Technology marches forward, but sometimes new features and products aren’t much to write home about. Other times, however, they represent truly amazing leaps forward—inventions, innovations, and improvements that transcend the typical user experience.
More and better throughput, clarity, security, juice—and WOW factor. With apologies to Spike Lee—Mo’ Better Tech.
The current leading Wi-Fi technology—802.11ac—achieves data transmission speeds up to 866 million bits per second. That’s fast, right?
Well, Samsung this week announced the development of a 60GHz Wi-Fi technology that reportedly enables data transmission speeds of up to 4.6 billion bits per second. If my math is correct, that’s a five-fold increase over the 802.11ac standard.
Samsung claims its new technology—which it is calling 802.11ad—will transfer a one gigabyte movie from one compatible device to another in less than three seconds. Now that’s fast! The company expects that its technology will be available to the market in 2015.
Speaking of 4K video, we’ve seen the increasing popularity of this standard, especially for mastering digital cinema and other high-end video applications.
In addition, 4K televisions are now plentiful on the market, and Netflix is offering Ultra-HD (4K) video streaming as part of its service.
This week Apple did the industry one better, by announcing immediate availability of its iMac 5K Retina, an all-in-one computer with the the world’s highest resolution monitor—offering the ability to display almost 15 million pixels. Is this just Apple showing off, or is there a good reason for a 5K display?
Actually, clearly the latter.
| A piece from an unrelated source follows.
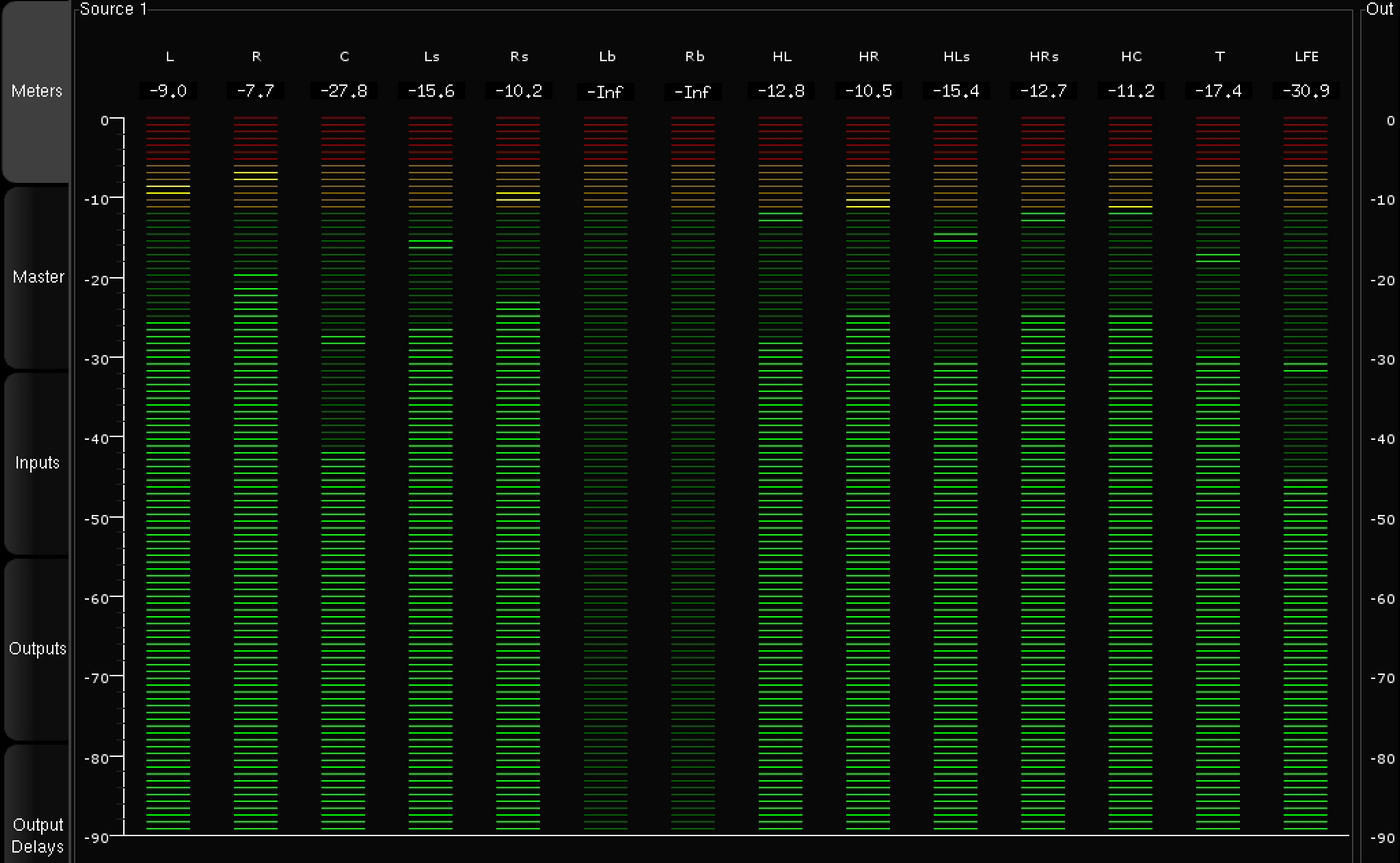
Task: Click the HLs channel header label
Action: (x=956, y=57)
For people editing 4K video, the ability to see the video at full resolution, while also simultaneously being able to see and access the various editing toolbars surrounding the image offers a powerful professional advantage.
This is true of any vertical market where high-resolution imaging is important—medical imaging, photography, chemistry, science—the list goes on.
Once again, Apple is leading the way here, and it appears that its competitors, and the industry in general, may have been taken completely by surprise.
We speak often of a desire to reclaim our privacy on the Internet, and there have been a few technological solutions to this, but none very easy for the average user.
That’s perhaps why a new Kickstarter project had apparently captured the imagination of a great many investors. Called Anonabox, the project described a simple box that could be connected between your cable modem and home router.
All traffic, incoming and outgoing, would be routed through the Tor network, which was designed to enable users to surf the Internet anonymously, preventing their activities and location from being discovered by government agencies and others.
From the Kickstarter site, the inventors described their process and rationale: “As is our habit, a few friends who work in IT consulting got together for beer and tacos…As we finished our beers, we noticed a news story on the overhead TV about the Arab Spring protesters in Egypt being cut off from Twitter. We wished we could help somehow.”
The result of nearly four years of effort: the Anonabox. What the Anonabox would do is provide an easy way for even non-technical users to anonymize their web browsing.
We learned yesterday, however, that Kickstarter has suspended the Anonabox project for breaking its rules, according to a story on the Digital Trends site. Reportedly, nonetheless, the developers of Anonabox said they will be selling the device from their own website.
I know the NSA and dozens of governments think this is a bad idea, but I disagree. Users should be allowed to browse the Internet anonymously, because otherwise there’s a very real possibility, particularly in oppressive regimes like China, Syria, and Iran, that they’ll be punished for it.
One of the issues with electric cars, indeed, all mobile devices is battery life. A start-up company in Michigan, Sakti3, claims that its solid-state battery components more than double the energy density of today’s best Lithium-Ion batteries.
According the a report in Scientific American, “Sakti3’s technology is a solid-state battery produced with the same thin-film deposition process used to make flat panel displays and photovoltaic solar cells. The cell contains no liquid electrolyte; an “interlayer” acts as both the separator, which keeps the positive and negative electrodes from coming into contact, and the electrolyte, allowing desirable ion transfers to take place.”
If that’s just a bit too technical for you, perhaps it’s enough to imagine in the not too distant future affordable electric cars, and smartphones and laptops that last weeks between charges.
And speaking of affordable electric cars, Tesla’s new Model D is definitely not one, at least for the vast majority of us.
At $120K, it is an automotive masterpiece. Dual-motor, all-wheel drive, 0-60 in 3.2 seconds, top speed of 155 MPH. As Tesla CEO, Elon Musk, reportedly described it, “This car is nuts. It’s like taking off from a carrier deck. It’s just bananas.”
The Model D is also a technologist’s dream with a multitude of innovative safety features. It comes with every conceivable sensor, including a 360-degree sonar system to detect nearby vehicles and other obstacles; radar that allows it to see through fog, sand, and snow, and a camera that is able to recognize traffic signs and lights, as well as pedestrians.
The new Tesla also has a killer feature: auto-pilot. The car is able to combine all sensor information with real-time GPS, navigation, and traffic systems, effectively creating a “protective cocoon” around the car that warns of, and avoids, impending collisions.